Since most states do not offer paid family leave, families all over the United States suffer financially under many circumstances. As an HR professional, you need to know the difficulties employees are facing due to this lack of paid family leave. There are some changes to employment insurance benefits to support employees. Still, some employees cannot afford to take time off of work to bond with their newborns. Others take the time off but fall behind on their bills. Although the U.S. has failed to make paid family leave a reality for all families, some states are taking it upon themselves to provide it. Continue reading to discover the states that may require paid family leave soon.
One of these states that may require paid family leave soon is Montana. An organization entitled “Time For Montana” has taken action for employees within the state. Their goal is to provide financial payments for employees who have to take off of work for various, relevant reasons. Such reasons include maternity leave and family illness. The organization urges state residents to get involved. Businesses can add their names to a list of companies that support family leave under Montana pay regulations. Employees and employers alike can volunteer and share their personal stories relating to the lack of paid leave. HR professionals in Montana should be aware of the possibilities of change in the near future.

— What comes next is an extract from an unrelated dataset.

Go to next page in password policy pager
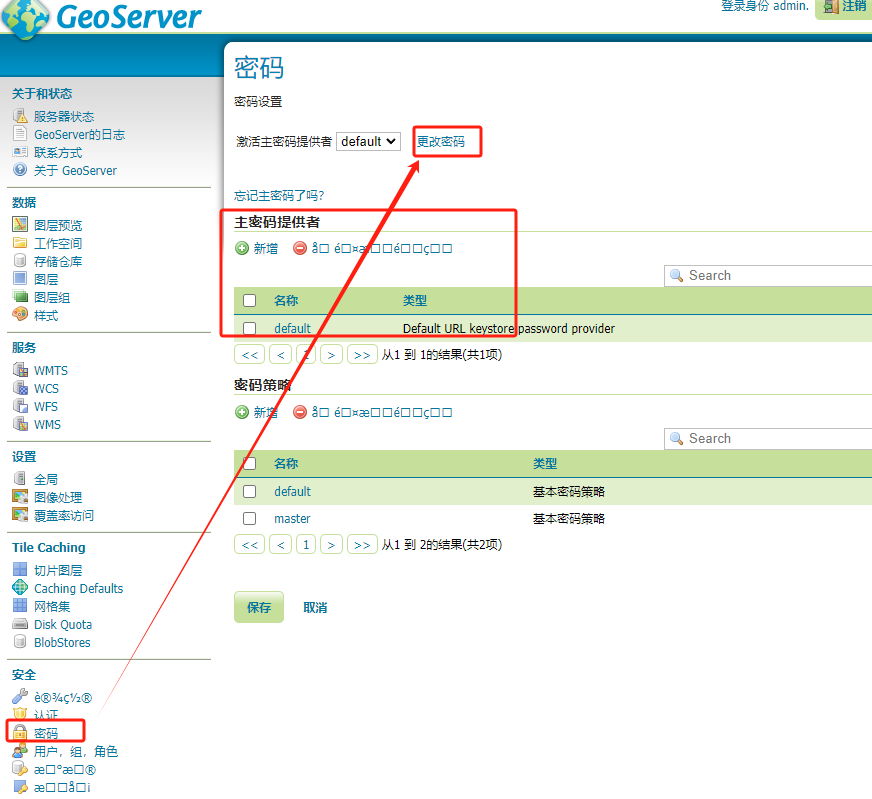872x799 pixels. click(x=332, y=545)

Similarly, HR professionals in Connecticut should also keep themselves up-to-date on paid family leave campaigns. Connecticut employees and employers are also campaigning for a change to be made in their state. They are fighting for a program that guarantees 100% wage replacement for employees who take off for medical and family reasons. Additionally, the state residents desire job protection for each and every employee. With workers volunteering and speaking out about their aspirations, Connecticut may require family leave soon.
Additionally, Vermont’s governor is taking action toward requiring family leave soon in the state. By partnering with New Hampshire’s governor, Vermont’s governor has proposed a two-state voluntary paid family leave program. The new law would cover all employees working under small businesses and large corporations. It will also cover public workers. All employees would have to be full-time employees with proper employee time tracking documentation. The states’ goal is to work together to implement an insurance plan that manages risks and claims made under the plan. If the states are able to get the proposal passed, Vermont may require paid family leave soon.

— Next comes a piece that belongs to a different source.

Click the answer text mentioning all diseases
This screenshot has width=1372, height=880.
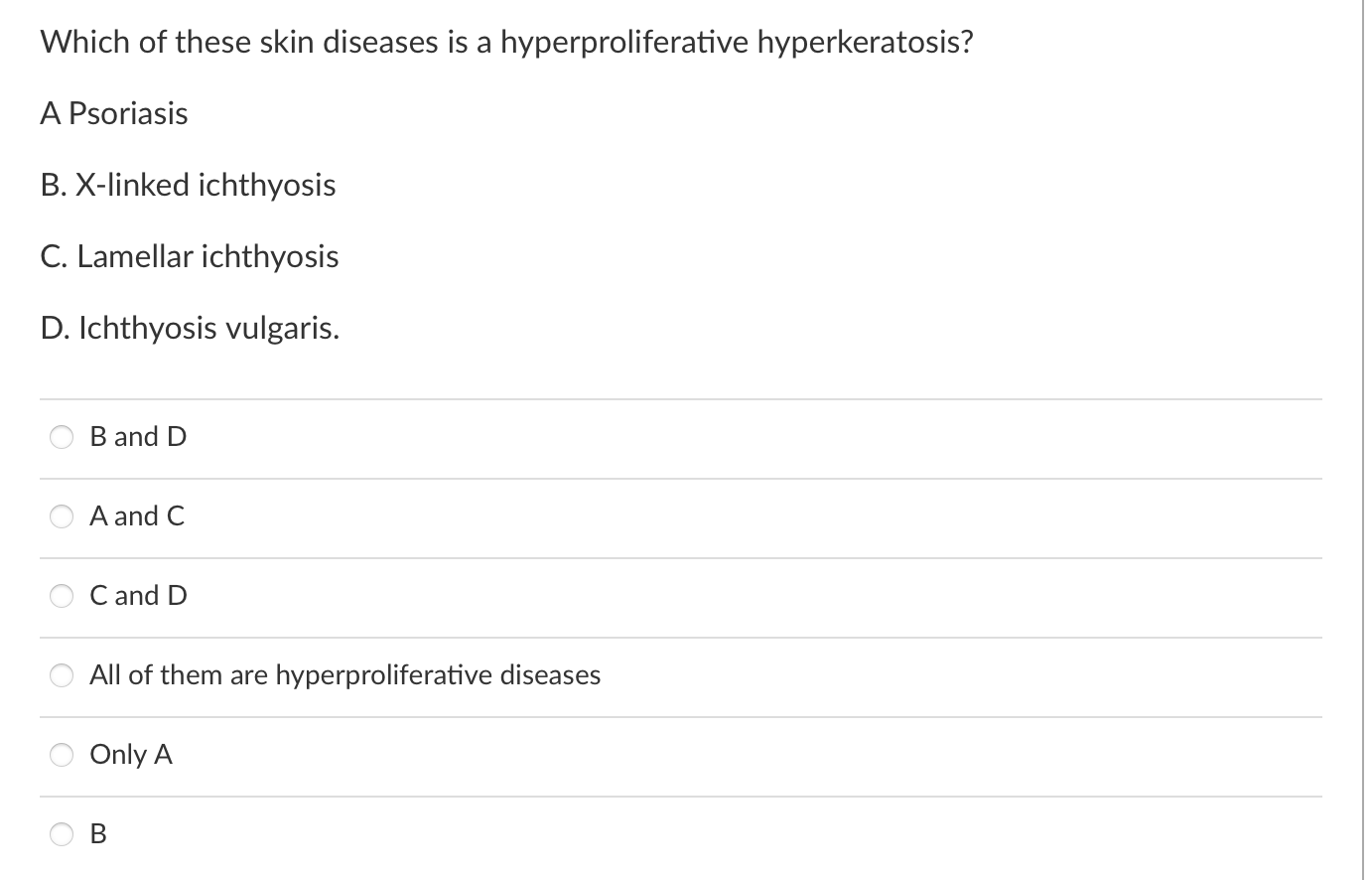click(345, 674)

Nebraska is another state that may require paid family leave soon. HR professionals working in Nebraska should be aware of the new bill that could be passed. If the bill is passed, employees will have the opportunity to receive a maximum of 12 weeks of paid family leave. The bill would require employers to allow workers 6 weeks of paid time off for medical reasons. Furthermore, they can be granted 12 weeks off to bond with newborns. While Reed Group leave management solutions can automate the process, the increase in costs will have significant impacts on businesses. This new bill would change the workplace for employees, employers, and HR professionals like yourself.
Colorado might have the possibility of requiring paid family leave. Currently, Colorado employers are required to hold employees’ job positions while they take time off. However, they are not required to pay them during their leaves of absence. Due to employee dissatisfaction, the state is attempting to add to these requirements. The bill that was proposed in 2018 stated that they are requesting a family leave insurance program to be implemented. The program would allow employees to inquire about benefits from the state during family leave. Thus, Colorado could be one of the next states up to require paid family leave.
While your HR team would have to alter your procedures, paid family leave would improve the employee satisfactory rates of many businesses. For this reason, numerous states are taking it into their own hands to alter paid family leave requirements. Montana is taking strides through campaigns to require paid family leave. Similarly, Connecticut residents are speaking up about their desire for a program to be implemented. Vermont’s governor is working with New Hampshire’s governor to create a paid leave plan for the two states combined. Nebraska’s residents have also taken a stand and are trying to pass a bill. Finally, Colorado is working to initiate an insurance plan for workers’ benefits. Now, you know the states that may require paid family leave soon.